I am limping along until mid fall, at which time I will be forced to prune them severely and spray them with organic Neem oil throughout the dormant months. Sadly, I have to prepare myself for having few if any blooms next year. Usually after a severe pruning there is no profusion of bloom for a couple of growing seasons. 

Thankfully, some of the landscape is less vulnerable.

I also have low maintenance and draught tolerant plants such as chives, nasturtium, and sedum. They provide warm, happy color.

Alstrtomeria is not quite as carefree but it's lovely and reliably hardy.

The vegetable garden is progressing at a steady pace.

Larry planted magic beans and we are at risk of the stalks taking over! We are still awaiting pods.

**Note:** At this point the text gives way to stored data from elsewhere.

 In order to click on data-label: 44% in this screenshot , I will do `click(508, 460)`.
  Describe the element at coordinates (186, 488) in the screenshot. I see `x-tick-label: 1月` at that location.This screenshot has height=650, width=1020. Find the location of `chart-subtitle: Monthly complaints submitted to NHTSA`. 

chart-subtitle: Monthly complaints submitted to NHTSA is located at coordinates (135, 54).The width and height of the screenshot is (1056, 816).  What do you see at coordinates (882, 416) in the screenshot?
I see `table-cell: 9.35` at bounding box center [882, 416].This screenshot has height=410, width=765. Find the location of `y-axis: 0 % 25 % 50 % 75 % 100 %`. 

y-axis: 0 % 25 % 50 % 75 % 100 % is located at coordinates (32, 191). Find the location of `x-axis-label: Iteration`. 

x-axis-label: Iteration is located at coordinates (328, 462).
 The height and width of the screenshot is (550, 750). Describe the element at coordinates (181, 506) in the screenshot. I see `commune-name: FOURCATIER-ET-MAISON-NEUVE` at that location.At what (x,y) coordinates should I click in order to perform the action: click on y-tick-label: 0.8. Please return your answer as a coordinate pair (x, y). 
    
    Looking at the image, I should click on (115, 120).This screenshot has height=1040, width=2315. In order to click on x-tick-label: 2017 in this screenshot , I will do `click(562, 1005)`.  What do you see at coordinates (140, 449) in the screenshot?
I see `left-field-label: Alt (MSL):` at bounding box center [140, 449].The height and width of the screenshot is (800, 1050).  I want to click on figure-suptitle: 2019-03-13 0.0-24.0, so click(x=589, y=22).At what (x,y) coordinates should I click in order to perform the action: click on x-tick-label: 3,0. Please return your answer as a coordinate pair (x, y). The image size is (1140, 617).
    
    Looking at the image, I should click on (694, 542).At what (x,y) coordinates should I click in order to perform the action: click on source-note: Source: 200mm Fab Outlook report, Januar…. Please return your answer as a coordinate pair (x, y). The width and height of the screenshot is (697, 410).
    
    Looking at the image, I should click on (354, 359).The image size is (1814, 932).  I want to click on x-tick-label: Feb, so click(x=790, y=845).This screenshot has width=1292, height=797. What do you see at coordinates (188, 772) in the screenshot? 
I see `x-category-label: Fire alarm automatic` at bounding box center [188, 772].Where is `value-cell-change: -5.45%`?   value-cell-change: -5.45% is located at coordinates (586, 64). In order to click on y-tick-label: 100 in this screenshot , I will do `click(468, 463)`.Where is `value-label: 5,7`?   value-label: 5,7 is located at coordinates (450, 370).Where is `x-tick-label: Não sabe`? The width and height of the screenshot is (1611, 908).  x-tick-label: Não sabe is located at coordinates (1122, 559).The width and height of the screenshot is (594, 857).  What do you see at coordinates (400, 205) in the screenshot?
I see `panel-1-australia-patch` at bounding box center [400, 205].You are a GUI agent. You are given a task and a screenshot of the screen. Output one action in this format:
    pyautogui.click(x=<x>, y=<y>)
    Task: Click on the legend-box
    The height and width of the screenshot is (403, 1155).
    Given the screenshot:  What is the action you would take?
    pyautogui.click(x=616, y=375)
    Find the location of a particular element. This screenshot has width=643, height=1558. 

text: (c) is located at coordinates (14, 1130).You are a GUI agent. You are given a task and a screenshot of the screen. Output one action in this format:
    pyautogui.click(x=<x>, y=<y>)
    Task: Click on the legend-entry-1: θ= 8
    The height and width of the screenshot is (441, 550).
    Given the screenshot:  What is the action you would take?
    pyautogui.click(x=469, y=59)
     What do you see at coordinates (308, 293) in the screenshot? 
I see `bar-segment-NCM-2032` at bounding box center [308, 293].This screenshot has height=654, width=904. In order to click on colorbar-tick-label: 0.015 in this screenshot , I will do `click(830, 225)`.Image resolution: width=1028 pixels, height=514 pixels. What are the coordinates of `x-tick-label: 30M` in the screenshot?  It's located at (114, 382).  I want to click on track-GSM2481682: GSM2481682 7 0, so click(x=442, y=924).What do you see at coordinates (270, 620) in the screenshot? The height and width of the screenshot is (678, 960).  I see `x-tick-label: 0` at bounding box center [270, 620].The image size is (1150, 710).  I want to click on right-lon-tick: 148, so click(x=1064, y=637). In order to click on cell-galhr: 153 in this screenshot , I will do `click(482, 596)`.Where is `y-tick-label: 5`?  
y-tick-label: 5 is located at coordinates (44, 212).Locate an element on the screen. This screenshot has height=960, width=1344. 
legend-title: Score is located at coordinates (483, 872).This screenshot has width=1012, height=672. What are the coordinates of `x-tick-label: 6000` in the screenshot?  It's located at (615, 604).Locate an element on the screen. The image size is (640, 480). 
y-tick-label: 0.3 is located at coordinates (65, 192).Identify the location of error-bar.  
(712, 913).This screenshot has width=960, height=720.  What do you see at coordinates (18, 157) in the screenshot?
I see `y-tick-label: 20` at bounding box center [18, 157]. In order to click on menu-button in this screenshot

Kale and beautiful lettuce.

Maybe some of you are gardeners and can relate to the labor intensiveness of this pastime. You might agree with me that a relationship with the soil is love-hate. No matter where we live, we have weeds, pests, and various forms of blight; too much water and/or draught.

So, one of my goals for this season is to harvest and freeze some of the edible yield. Can you provide ideas? What do you grow and store? Even though I have exercised a little more control this year by avoiding mass planting, we already have more than we can comfortably eat. 

If you 'dig' gardening as much as I do, I would love to hear from you. And wherever you find yourself on the gardening spectrum, from container enthusiast to farmer, I hope your gardening season has been good to you so far.

Remember, the art of gardening is trowel and error.